Convert everything from the start of the data down to the line containing "pyautogui.click(x=657, y=49)" into a Markdown table with the columns Row and Line. Give each line its own numbered row, and leave out blank lines.

- **Given data**
__________

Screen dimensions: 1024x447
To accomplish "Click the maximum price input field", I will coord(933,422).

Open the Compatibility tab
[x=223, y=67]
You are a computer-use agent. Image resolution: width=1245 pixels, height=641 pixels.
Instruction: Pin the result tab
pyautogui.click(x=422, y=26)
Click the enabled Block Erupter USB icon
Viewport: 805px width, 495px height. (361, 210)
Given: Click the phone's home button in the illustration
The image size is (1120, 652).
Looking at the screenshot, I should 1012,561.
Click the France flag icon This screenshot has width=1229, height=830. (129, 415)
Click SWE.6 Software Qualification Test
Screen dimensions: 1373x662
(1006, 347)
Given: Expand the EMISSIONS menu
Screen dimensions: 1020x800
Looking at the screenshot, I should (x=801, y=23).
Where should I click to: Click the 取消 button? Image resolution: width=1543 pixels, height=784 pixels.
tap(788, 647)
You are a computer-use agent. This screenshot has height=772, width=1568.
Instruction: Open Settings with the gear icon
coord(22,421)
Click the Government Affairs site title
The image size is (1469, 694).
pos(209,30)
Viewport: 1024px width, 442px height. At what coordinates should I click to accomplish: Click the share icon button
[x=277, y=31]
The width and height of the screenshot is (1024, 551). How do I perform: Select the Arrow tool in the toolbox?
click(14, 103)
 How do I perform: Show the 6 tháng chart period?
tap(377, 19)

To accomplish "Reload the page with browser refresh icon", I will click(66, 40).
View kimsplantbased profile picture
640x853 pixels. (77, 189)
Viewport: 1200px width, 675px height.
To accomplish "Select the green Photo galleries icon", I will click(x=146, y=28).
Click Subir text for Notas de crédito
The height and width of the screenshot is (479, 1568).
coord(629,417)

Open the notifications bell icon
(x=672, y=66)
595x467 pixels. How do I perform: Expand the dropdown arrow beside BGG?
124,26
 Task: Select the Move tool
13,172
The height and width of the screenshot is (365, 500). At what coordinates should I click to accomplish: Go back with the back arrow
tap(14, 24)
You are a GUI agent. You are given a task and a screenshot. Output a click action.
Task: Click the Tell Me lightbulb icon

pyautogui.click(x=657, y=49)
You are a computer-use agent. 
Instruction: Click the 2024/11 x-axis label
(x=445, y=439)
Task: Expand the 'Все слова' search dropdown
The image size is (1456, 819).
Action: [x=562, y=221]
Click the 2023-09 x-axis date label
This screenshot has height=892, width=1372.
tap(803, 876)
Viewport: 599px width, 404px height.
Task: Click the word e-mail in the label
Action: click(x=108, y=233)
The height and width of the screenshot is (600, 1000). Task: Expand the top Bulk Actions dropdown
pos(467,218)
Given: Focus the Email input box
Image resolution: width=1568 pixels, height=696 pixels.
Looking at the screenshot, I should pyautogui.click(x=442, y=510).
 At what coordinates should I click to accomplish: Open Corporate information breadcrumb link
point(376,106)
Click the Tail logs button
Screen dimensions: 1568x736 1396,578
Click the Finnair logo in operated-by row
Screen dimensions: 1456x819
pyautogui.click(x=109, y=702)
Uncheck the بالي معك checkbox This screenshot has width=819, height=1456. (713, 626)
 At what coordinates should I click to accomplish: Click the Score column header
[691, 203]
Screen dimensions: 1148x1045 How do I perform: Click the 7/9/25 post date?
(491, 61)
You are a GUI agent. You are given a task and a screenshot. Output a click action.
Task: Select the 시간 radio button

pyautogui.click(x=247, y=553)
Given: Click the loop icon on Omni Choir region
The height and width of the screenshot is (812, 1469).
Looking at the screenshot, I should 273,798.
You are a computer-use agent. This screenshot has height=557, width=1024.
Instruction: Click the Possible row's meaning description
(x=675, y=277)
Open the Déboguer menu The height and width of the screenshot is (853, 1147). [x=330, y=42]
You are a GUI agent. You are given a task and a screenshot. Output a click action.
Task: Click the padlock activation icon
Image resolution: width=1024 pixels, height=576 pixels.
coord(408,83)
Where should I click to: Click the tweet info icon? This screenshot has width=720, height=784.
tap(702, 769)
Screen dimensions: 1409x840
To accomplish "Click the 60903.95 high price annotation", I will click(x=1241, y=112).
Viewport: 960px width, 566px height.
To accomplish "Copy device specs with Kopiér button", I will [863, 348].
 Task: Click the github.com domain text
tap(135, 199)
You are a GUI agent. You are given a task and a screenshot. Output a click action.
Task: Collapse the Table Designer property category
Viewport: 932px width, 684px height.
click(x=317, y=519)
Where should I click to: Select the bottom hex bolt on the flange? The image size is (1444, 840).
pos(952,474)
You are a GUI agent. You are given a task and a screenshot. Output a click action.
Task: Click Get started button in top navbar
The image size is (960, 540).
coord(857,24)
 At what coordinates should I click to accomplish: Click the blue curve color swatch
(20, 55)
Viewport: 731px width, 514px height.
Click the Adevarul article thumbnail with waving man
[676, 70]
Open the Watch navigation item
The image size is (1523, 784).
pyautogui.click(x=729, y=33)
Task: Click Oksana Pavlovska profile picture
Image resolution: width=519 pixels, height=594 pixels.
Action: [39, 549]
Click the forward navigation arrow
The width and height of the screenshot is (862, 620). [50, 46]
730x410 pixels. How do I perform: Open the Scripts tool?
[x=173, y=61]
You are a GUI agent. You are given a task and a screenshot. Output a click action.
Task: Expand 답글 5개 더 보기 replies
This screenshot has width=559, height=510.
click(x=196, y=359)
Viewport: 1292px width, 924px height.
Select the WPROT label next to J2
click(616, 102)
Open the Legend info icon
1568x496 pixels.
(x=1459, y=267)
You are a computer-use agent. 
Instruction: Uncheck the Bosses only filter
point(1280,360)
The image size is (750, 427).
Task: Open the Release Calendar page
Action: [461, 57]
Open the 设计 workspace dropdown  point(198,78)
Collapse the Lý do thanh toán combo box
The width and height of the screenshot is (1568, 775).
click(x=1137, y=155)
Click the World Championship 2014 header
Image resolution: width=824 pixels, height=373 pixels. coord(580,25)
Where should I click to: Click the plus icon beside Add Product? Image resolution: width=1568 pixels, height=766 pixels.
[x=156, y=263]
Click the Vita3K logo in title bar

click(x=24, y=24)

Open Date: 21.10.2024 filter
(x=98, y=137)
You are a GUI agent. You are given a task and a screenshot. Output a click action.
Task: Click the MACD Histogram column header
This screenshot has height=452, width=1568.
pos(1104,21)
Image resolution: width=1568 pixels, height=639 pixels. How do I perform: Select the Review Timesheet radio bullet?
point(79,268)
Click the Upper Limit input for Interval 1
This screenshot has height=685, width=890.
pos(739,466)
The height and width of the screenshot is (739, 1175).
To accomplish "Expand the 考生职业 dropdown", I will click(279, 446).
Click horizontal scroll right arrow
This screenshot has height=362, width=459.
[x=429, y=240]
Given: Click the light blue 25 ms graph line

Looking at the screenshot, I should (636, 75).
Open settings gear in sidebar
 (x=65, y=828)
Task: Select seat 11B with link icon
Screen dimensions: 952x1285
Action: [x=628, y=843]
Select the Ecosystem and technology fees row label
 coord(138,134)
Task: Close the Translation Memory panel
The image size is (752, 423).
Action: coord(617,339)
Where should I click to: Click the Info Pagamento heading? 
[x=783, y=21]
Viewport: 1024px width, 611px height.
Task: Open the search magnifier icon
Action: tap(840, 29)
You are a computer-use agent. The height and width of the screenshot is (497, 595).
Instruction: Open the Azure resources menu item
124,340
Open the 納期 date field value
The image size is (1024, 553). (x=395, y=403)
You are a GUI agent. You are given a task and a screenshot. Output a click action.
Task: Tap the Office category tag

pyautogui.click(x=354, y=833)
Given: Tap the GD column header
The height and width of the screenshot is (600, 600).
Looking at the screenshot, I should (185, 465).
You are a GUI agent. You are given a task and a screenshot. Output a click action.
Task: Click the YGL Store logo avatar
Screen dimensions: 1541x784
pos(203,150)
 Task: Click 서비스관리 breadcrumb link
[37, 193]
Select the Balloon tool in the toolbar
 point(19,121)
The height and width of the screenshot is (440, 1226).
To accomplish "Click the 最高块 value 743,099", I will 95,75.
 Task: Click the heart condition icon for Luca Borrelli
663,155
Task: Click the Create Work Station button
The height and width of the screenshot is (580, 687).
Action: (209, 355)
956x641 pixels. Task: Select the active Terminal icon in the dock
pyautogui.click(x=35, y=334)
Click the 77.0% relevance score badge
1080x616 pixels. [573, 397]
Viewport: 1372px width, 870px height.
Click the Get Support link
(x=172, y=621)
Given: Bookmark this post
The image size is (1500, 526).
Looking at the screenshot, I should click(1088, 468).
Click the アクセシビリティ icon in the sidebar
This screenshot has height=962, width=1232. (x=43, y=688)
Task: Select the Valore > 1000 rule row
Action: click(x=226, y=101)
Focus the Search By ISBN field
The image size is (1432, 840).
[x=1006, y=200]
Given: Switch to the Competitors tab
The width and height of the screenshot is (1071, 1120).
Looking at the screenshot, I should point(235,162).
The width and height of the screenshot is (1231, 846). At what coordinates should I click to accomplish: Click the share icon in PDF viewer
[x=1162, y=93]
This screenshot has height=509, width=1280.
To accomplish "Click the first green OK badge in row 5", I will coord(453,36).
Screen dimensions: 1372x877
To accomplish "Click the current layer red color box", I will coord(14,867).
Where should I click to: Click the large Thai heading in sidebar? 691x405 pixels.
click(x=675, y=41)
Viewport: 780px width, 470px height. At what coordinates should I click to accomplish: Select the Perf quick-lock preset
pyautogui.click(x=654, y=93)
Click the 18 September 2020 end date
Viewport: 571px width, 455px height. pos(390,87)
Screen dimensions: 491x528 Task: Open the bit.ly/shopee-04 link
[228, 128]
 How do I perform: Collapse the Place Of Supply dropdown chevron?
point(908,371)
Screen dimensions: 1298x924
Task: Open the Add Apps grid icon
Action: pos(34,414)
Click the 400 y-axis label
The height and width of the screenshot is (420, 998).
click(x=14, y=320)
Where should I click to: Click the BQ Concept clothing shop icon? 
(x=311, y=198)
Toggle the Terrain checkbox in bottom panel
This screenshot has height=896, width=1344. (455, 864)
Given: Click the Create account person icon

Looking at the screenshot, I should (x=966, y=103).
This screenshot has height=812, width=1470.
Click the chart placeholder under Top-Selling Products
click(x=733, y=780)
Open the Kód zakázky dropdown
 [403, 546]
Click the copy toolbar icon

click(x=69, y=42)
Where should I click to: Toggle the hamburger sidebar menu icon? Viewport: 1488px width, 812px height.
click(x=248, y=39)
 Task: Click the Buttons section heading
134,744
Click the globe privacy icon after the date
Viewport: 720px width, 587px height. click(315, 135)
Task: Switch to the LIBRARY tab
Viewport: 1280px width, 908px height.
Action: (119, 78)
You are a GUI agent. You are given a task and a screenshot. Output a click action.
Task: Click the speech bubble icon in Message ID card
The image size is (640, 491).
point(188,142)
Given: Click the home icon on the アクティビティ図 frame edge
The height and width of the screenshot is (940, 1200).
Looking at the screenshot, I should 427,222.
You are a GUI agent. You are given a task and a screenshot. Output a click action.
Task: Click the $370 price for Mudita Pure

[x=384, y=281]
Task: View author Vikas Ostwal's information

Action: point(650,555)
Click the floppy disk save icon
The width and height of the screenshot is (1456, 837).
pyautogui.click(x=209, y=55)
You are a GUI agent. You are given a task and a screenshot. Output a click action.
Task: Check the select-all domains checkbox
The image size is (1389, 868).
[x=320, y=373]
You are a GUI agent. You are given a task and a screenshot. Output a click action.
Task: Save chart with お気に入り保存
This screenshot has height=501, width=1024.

__________

- **Written answer**
| Row | Line |
|---|---|
| 1 | Screen dimensions: 1024x447 |
| 2 | To accomplish "Click the maximum price input field", I will coord(933,422). |
| 3 | Open the Compatibility tab |
| 4 | [x=223, y=67] |
| 5 | You are a computer-use agent. Image resolution: width=1245 pixels, height=641 pixels. |
| 6 | Instruction: Pin the result tab |
| 7 | pyautogui.click(x=422, y=26) |
| 8 | Click the enabled Block Erupter USB icon |
| 9 | Viewport: 805px width, 495px height. (361, 210) |
| 10 | Given: Click the phone's home button in the illustration |
| 11 | The image size is (1120, 652). |
| 12 | Looking at the screenshot, I should 1012,561. |
| 13 | Click the France flag icon This screenshot has width=1229, height=830. (129, 415) |
| 14 | Click SWE.6 Software Qualification Test |
| 15 | Screen dimensions: 1373x662 |
| 16 | (1006, 347) |
| 17 | Given: Expand the EMISSIONS menu |
| 18 | Screen dimensions: 1020x800 |
| 19 | Looking at the screenshot, I should (x=801, y=23). |
| 20 | Where should I click to: Click the 取消 button? Image resolution: width=1543 pixels, height=784 pixels. |
| 21 | tap(788, 647) |
| 22 | You are a computer-use agent. This screenshot has height=772, width=1568. |
| 23 | Instruction: Open Settings with the gear icon |
| 24 | coord(22,421) |
| 25 | Click the Government Affairs site title |
| 26 | The image size is (1469, 694). |
| 27 | pos(209,30) |
| 28 | Viewport: 1024px width, 442px height. At what coordinates should I click to accomplish: Click the share icon button |
| 29 | [x=277, y=31] |
| 30 | The width and height of the screenshot is (1024, 551). How do I perform: Select the Arrow tool in the toolbox? |
| 31 | click(14, 103) |
| 32 |  How do I perform: Show the 6 tháng chart period? |
| 33 | tap(377, 19) |
| 34 | To accomplish "Reload the page with browser refresh icon", I will click(66, 40). |
| 35 | View kimsplantbased profile picture |
| 36 | 640x853 pixels. (77, 189) |
| 37 | Viewport: 1200px width, 675px height. |
| 38 | To accomplish "Select the green Photo galleries icon", I will click(x=146, y=28). |
| 39 | Click Subir text for Notas de crédito |
| 40 | The height and width of the screenshot is (479, 1568). |
| 41 | coord(629,417) |
| 42 | Open the notifications bell icon |
| 43 | (x=672, y=66) |
| 44 | 595x467 pixels. How do I perform: Expand the dropdown arrow beside BGG? |
| 45 | 124,26 |
| 46 |  Task: Select the Move tool |
| 47 | 13,172 |
| 48 | The height and width of the screenshot is (365, 500). At what coordinates should I click to accomplish: Go back with the back arrow |
| 49 | tap(14, 24) |
| 50 | You are a GUI agent. You are given a task and a screenshot. Output a click action. |
| 51 | Task: Click the Tell Me lightbulb icon |
| 52 | pyautogui.click(x=657, y=49) |